En un pequeño texto titulado Lo infraordinario, Georges Perec se preguntaba: "Cómo hablar de esas "cosas comunes", más bien cómo acorralarlas, cómo hacerlas salir, arrancarlas del caparazón al que permanecen pegadas, cómo darles un sentido, un idioma: que hablen por fin de lo que existe, de lo que somos". ¿Acaso no ha sido algo así el problema que nos viene planteando Ignacio Agüero hace algunas películas? Acorralar ciertas cosas comunes o quedar acorralados por ellas. Quizás acorralar el encuentro fortuito y la distancia extendida en la ciudad, como en El otro día (2012), o acorralar el quehacer cinematográfico de la generación que le sigue y su legitimación, en Como me da la gana II (2016). Lejos de la pasividad engañosa que podrían sugerir los largos planos del jardín primitivo en su propia casa, Agüero actúa: se aparece, habla, pide, corrige. Sin ir más lejos, lo hemos visto actuarse mientras se pasea en la búsqueda de una historia de amor por las islas de Chiloé, en El viento sabe que vuelvo a casa (2016), o interviniendo un pequeño momento del amor en crisis en Vendrá la muerte y tendrá tus ojos (2019), ambas obras de José Luis Torres Leiva, sin mencionar su paso por La recta provincia (2007), de Raúl Ruiz. Directores actuando dentro de películas sobre hacer una película, películas dentro de películas, verdades dentro de mitos y viceversa, movimientos para dibujarle un corral al día a día.

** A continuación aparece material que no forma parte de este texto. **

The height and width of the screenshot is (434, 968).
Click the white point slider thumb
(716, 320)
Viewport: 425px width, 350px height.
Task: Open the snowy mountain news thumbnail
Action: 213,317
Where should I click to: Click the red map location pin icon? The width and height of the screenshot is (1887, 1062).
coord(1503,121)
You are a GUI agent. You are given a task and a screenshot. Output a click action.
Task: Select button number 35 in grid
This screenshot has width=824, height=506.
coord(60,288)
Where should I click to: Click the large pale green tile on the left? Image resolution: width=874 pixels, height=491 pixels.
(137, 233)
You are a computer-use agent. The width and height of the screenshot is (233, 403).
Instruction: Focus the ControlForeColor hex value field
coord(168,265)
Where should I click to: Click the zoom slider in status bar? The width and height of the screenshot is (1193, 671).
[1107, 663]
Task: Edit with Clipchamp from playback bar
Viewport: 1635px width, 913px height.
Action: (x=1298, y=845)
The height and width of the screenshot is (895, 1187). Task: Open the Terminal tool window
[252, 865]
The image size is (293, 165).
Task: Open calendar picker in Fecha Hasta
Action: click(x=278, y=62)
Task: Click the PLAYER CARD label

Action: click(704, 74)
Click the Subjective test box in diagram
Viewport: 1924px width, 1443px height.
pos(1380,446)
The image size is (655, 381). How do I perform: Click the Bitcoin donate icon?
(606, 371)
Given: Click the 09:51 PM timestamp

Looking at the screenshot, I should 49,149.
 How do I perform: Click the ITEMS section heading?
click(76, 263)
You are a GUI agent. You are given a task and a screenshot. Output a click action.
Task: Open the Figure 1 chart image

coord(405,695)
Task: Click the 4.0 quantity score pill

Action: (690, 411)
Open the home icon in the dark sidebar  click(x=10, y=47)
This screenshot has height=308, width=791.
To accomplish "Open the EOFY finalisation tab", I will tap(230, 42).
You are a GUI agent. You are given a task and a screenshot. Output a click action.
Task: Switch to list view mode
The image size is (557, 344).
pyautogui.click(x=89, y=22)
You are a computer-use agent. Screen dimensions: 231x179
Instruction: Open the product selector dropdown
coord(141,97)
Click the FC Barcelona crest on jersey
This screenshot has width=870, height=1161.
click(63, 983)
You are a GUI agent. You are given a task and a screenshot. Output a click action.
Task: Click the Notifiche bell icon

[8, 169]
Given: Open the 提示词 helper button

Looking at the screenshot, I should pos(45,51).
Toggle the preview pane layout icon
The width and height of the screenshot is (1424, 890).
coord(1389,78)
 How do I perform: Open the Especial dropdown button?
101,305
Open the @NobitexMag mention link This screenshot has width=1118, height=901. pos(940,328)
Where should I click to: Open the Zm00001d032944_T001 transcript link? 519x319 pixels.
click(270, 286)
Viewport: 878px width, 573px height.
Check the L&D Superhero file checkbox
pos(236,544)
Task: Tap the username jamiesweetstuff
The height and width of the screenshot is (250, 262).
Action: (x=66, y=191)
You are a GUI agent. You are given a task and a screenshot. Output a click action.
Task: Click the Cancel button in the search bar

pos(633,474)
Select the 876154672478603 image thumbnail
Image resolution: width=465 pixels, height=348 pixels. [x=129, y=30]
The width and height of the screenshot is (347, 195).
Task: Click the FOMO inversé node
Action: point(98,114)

Uno acorrala ese bicho cotidiano en la esquina de la habitación y con el escobillón en la mano intenta esfumar el susto de encontrárselo; pero cuando levanta el arma ya no está y quizás adónde se ha ido. En la polvareda, Agüero acorralado y acorralante de nuevo hoy en Nunca subí el Provincia, rondándole con insistencia a una pregunta no formulada cual panadero cerrando su local de brazos cruzados, dedicado ahora a amontonar películas, espacios, memorias, en torres que se tambalean dentro de una casa por llenar.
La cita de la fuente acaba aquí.